Task requirements:
Only those lines in the data below from the line containing "wrench::NetworkProximityServiceProperty (166, 1731)" through the line containing "wrench::PilotJobExpiredEvent (127, 2027)", both included, should be restated word for word.

Extracted information:

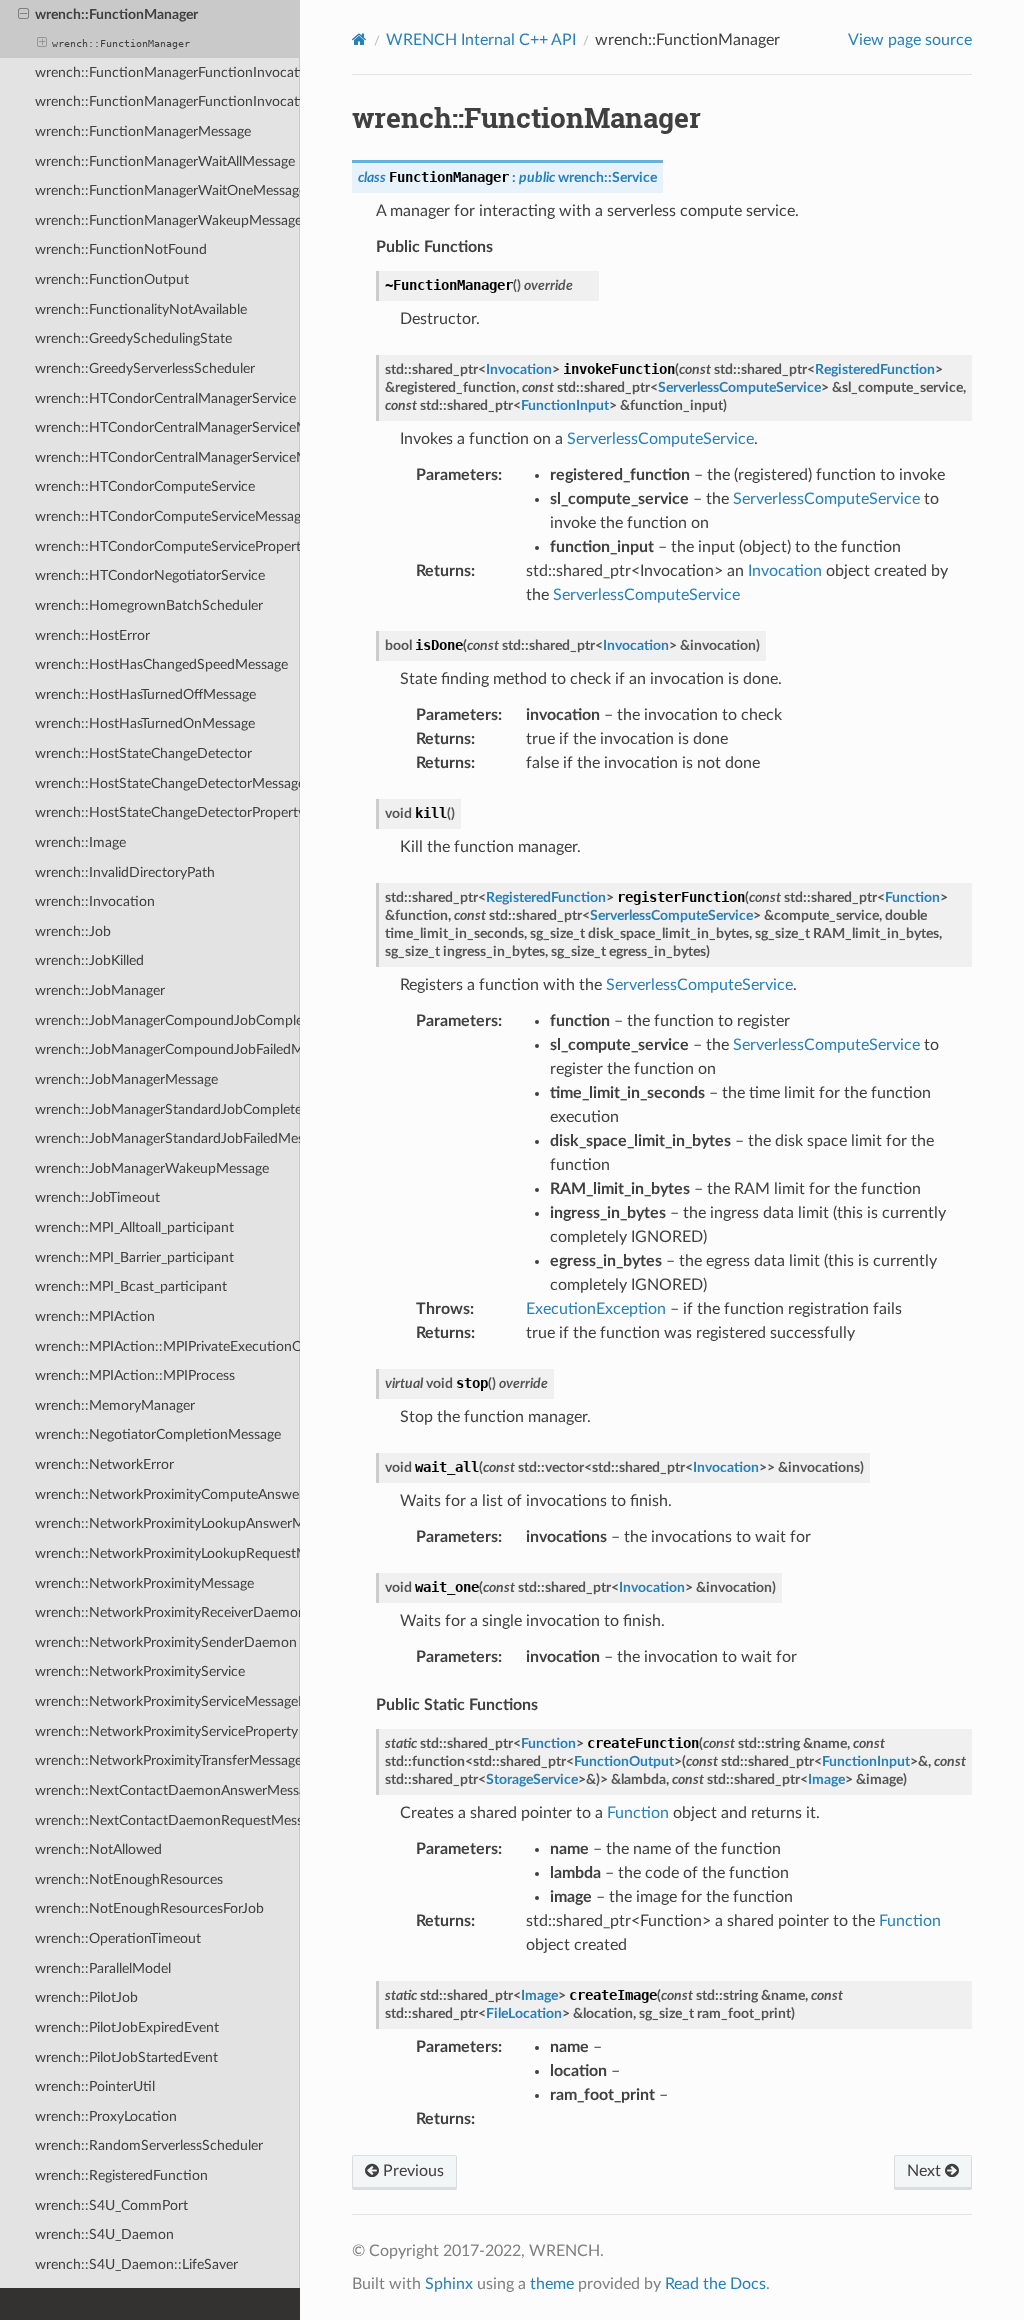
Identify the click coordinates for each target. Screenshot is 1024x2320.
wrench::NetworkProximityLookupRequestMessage (167, 1553)
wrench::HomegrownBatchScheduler (149, 605)
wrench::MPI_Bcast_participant (131, 1286)
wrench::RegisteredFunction (121, 2175)
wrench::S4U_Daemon (104, 2234)
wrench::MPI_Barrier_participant (134, 1257)
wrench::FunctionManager (116, 14)
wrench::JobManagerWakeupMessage (152, 1168)
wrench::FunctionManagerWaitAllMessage (165, 161)
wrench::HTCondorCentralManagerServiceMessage (167, 427)
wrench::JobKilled (89, 960)
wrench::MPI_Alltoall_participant (134, 1227)
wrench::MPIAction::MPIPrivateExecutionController (167, 1346)
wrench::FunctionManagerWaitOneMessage (167, 190)
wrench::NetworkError (104, 1464)
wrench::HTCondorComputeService (145, 486)
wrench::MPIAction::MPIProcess (135, 1375)
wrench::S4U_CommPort (111, 2205)
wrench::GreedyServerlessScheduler (145, 368)
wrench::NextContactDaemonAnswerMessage (167, 1790)
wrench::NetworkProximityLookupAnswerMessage (167, 1523)
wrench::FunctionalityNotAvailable (141, 309)
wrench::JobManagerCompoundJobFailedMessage (167, 1049)
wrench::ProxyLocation (106, 2116)
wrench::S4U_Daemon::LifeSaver (136, 2264)
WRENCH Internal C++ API (481, 40)
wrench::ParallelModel (103, 1968)
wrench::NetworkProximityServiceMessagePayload (167, 1701)
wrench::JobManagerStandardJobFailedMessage (167, 1138)
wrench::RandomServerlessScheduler (149, 2145)
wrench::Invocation (95, 901)
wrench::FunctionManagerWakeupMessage (167, 220)
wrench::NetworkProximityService (140, 1671)
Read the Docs (715, 2284)
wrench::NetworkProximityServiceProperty (166, 1731)
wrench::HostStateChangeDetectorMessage (167, 783)
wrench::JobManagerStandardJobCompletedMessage (167, 1109)
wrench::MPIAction (95, 1316)
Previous (411, 2171)
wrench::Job (73, 931)
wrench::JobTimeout (97, 1197)
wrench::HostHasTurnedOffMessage (145, 694)
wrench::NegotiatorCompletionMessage (158, 1434)
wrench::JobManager (100, 990)
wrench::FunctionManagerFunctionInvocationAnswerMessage (167, 72)
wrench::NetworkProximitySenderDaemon (166, 1642)
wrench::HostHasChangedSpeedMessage (161, 664)
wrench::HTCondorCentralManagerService (165, 398)
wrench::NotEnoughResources (129, 1879)
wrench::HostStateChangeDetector (143, 753)
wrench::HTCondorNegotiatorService (150, 575)
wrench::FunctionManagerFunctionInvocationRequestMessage (167, 101)
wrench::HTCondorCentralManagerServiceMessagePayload (167, 457)
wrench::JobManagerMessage (126, 1079)
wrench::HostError (92, 635)
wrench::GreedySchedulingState (133, 338)
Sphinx (449, 2284)
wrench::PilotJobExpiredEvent (127, 2027)
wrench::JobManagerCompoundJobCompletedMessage (167, 1020)
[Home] (359, 39)
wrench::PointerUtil (95, 2086)
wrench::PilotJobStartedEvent (126, 2057)
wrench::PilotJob (86, 1997)
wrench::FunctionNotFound (121, 249)
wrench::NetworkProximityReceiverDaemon (167, 1612)
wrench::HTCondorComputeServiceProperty (167, 546)
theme (552, 2284)
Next (926, 2171)
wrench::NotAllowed (98, 1849)
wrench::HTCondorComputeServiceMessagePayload (167, 516)
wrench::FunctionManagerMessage (143, 131)
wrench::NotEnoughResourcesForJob (149, 1908)
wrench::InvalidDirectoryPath (125, 872)
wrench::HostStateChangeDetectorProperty (167, 812)
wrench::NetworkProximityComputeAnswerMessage (167, 1494)
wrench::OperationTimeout (118, 1938)
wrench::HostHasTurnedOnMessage (145, 723)
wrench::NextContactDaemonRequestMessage (167, 1820)
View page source (910, 40)
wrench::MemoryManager (115, 1405)
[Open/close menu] (23, 15)
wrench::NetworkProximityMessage (144, 1583)
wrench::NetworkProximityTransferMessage (167, 1760)
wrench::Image (80, 842)
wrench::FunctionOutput (112, 279)
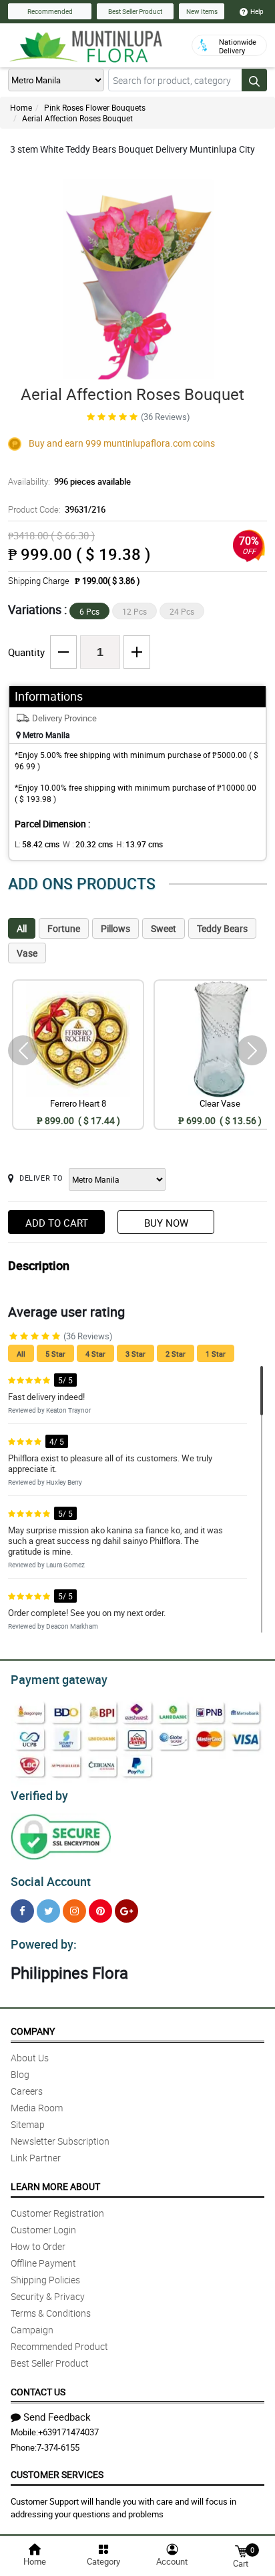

Task result:
wrench::NetworkProximityServiceProperty (166, 1731)
wrench::HostStateChangeDetectorMessage (167, 783)
wrench::JobManagerStandardJobCompletedMessage (167, 1109)
wrench::MPIAction (95, 1316)
Previous (411, 2171)
wrench::Job (73, 931)
wrench::JobTimeout (97, 1197)
wrench::HostHasTurnedOffMessage (145, 694)
wrench::NegotiatorCompletionMessage (158, 1434)
wrench::JobManager (100, 990)
wrench::FunctionManagerFunctionInvocationAnswerMessage (167, 72)
wrench::NetworkProximitySenderDaemon (166, 1642)
wrench::HostHasChangedSpeedMessage (161, 664)
wrench::HTCondorCentralManagerService (165, 398)
wrench::NotEnoughResources (129, 1879)
wrench::HostStateChangeDetector (143, 753)
wrench::HTCondorNegotiatorService (150, 575)
wrench::FunctionManagerFunctionInvocationRequestMessage (167, 101)
wrench::HTCondorCentralManagerServiceMessagePayload (167, 457)
wrench::JobManagerMessage (126, 1079)
wrench::HostError (92, 635)
wrench::GreedySchedulingState (133, 338)
Sphinx (449, 2284)
wrench::PilotJobExpiredEvent (127, 2027)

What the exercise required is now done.